IHA’s P4P program is the largest in the country to provide medical groups with incentive payments based upon performance against quality benchmarks. Seven California health plans participate: Aetna, Blue Cross, Blue Shield, CIGNA, Health Net, PacifiCare and Western Health Advantage. The program’s data is collected and analyzed by the National Committee for Quality Assurance (NCQA), a Washington non-profit dedicated to improving health care quality.
The 225 medical groups
participating in the P4P program posted improvement across all 14 measures of
clinical quality (see attached results).
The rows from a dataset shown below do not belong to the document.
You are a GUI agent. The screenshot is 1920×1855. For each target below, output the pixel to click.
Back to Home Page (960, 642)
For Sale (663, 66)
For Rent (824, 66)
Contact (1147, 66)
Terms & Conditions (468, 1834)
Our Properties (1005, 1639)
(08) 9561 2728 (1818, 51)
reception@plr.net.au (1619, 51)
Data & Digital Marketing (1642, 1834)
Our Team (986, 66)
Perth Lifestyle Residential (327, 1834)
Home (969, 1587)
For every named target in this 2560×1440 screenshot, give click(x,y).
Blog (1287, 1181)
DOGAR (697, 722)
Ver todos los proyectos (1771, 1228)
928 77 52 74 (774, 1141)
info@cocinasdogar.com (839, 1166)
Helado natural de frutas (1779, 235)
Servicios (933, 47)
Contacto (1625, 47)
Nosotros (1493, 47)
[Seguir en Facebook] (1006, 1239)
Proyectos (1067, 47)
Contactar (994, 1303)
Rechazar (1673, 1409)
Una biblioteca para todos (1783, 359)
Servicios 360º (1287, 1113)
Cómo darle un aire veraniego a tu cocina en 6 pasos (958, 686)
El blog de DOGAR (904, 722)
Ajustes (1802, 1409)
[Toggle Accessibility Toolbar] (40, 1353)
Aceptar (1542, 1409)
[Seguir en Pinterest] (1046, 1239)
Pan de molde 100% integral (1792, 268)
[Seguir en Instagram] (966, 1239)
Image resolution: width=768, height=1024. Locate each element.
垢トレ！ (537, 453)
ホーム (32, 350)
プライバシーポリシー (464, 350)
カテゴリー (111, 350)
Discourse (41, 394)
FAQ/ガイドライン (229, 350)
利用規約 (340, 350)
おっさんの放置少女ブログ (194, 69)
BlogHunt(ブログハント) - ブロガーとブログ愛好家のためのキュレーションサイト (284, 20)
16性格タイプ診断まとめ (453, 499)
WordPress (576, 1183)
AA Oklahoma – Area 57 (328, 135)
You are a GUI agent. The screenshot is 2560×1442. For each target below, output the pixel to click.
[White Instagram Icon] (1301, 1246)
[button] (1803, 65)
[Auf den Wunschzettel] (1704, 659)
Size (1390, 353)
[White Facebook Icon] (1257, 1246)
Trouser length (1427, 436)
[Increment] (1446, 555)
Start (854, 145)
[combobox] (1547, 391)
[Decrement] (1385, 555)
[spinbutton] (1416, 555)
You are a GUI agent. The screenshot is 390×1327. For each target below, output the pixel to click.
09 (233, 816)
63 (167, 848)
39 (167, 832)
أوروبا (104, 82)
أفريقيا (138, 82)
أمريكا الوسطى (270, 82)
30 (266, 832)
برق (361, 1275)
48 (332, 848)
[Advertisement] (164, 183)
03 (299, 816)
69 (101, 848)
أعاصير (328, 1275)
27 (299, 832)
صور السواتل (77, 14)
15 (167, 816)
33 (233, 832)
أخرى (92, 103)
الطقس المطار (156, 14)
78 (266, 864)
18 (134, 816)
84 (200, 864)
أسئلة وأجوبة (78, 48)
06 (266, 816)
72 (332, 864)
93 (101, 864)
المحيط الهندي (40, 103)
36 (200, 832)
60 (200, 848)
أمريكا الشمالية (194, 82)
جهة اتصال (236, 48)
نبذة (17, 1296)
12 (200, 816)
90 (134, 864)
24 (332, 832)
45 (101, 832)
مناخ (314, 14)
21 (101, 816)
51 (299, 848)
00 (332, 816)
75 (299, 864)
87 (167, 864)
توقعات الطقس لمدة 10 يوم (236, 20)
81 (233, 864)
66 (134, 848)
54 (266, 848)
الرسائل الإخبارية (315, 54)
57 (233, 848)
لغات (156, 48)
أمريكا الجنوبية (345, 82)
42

The measures cover preventive services,
such as breast cancer and cholesterol screening, as well as treatment for
chronic conditions such as diabetes and asthma.
“Boosting
the percentage of patients who get the recommended services like Pap smears and
cholesterol screenings is a small step that can save lives,” said Mark Smith,
M.D., M.B.A., President and CEO of the California HealthCare Foundation, a major
funder of the P4P initiative. “The
improvement in cervical cancer screening rate documents an additional 117,000
women in California who received this potentially lifesaving screening last
year.”
The results were welcome news to program participants. “The premise of the P4P program is simple—set high standards for quality and reward those who meet or exceed the standards,” said Lance Lang, M.D., Vice President and Senior Medical Director, Health Net of California. “We can have confidence that the gains in quality we see today will be sustained because of the increased investment in information systems. This is the advantage of health plans working with organized medical groups to create a coordinated and systematic approach to quality improvement.”
The P4P program also assesses the investment in, and adoption of, information technology (IT) to support patient care. Of the 225 participating medical groups, 119 (53%) met some or all of the program’s IT criteria, a marked increase from the 74 groups that met IT standards in 2003. Several recent studies, including the Institute of Medicine’s Fostering Rapid Advances in Health, have shown that adoption of IT systems for purposes such as building patient registries for at-risk or chronically ill patients and using electronic decision support systems at the point of care can lead to substantial improvements in the quality of care.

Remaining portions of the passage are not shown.